ウルトラマンデュアル (TSUBURAYA×HAYAKAWA UNIVERSE) 三島浩司(早川書房)
 タイトルと、ダイナミックな筆致で描かれたウルトラマンらしきカバーイラストに目を奪われた。作者は『ダイナミックフィギュア』『ガーメント』のSF作家 三島 浩司。
 手に取り、裏表紙のあらすじを読んで驚いた。
 こんなウルトラマン、誰も読んだことがないのではないか!
 これは読んでいただくしかない。長いけど全文引用する(引用元はamazonの『内容紹介』。改行は著者)。

 地球征服を目論(もくろ)むヴェンダリスタ星人とそれを阻止するウルトラの戦士たちは激しく衝突し戦力を削りあった。どちらの援軍が先に地球に到着するかで、この星の命運が決まる──。

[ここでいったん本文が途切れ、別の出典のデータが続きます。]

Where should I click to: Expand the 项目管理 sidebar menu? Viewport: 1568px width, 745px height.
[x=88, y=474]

 地球は勝敗が決するまで、ウルトラの戦士に希望を託しつつヴェンダリスタ星人にも服従の態度を示さねばならぬジレンマを抱えることとなった。政府は苦渋の選択のすえ、傷ついた宇宙船で東京近郊に不時着したウルトラの聖女を、建前上はヴェンダリスタと同等の侵略者と位置づけた。ウルトラの聖女もまた地球の事情を察し、その一帯を“光の国の飛び地"として侵略支配することを宣言する。

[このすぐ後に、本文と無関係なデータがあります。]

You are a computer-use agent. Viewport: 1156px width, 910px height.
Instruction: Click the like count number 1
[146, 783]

 巨大な壁に囲まれ情報と物資の供給が絶たれた小さな飛び地に、ヴェンダリスタはウルトラの聖女を倒すため次々と怪獣を送り込む。地球のために涙する聖女に心打たれ共闘を誓った少数の者たちは、中立の立場を崩さない政府によって国籍を剥奪され、地球人であることを捨てて極秘のうちに飛び地へ渡った。
 そのひとり、二柳日々輝(ふたやなぎ・ひびき)もまた複雑な思いを胸に、光の国への扉をくぐるのだった……。

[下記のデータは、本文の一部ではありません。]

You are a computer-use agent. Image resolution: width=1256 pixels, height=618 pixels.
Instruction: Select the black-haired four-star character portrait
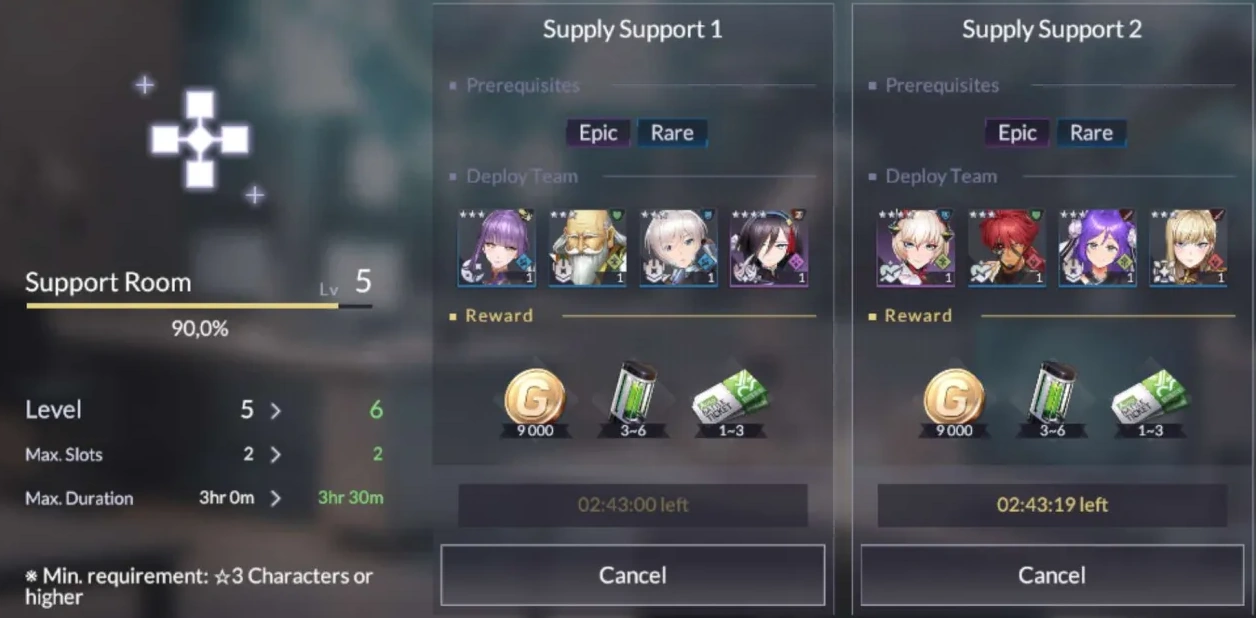(x=768, y=248)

 強大な暴力に巻き込まれたとき、避けがたい理不尽に襲われたとき、自己犠牲の精神を目の前にしたとき、何を成すことが正義なのか? 君には今でも、ウルトラの星が見えているか?

 これは読んで見たくなりませんか? ちょっとお腹いっぱいな感じもするけど。
 ウルトラマンをめぐって地球が分断されていく中、主人公たちが孤独な戦いを強いられていく話、と見たが、違うか?
 同じ作者の『ダイナミックフィギュア』は既読。謎の異星生物と自衛隊の延長のような防衛部隊が二足歩行ロボットで戦う話。こう書くとラノベのように聞こえるが、ここまでリアルに書かなくてもいいんじゃないの、と思ったくらい重厚なSFだった。特に、異星生物とロボットを戦わせるために作り上げた世界観が緻密きわまりなかった。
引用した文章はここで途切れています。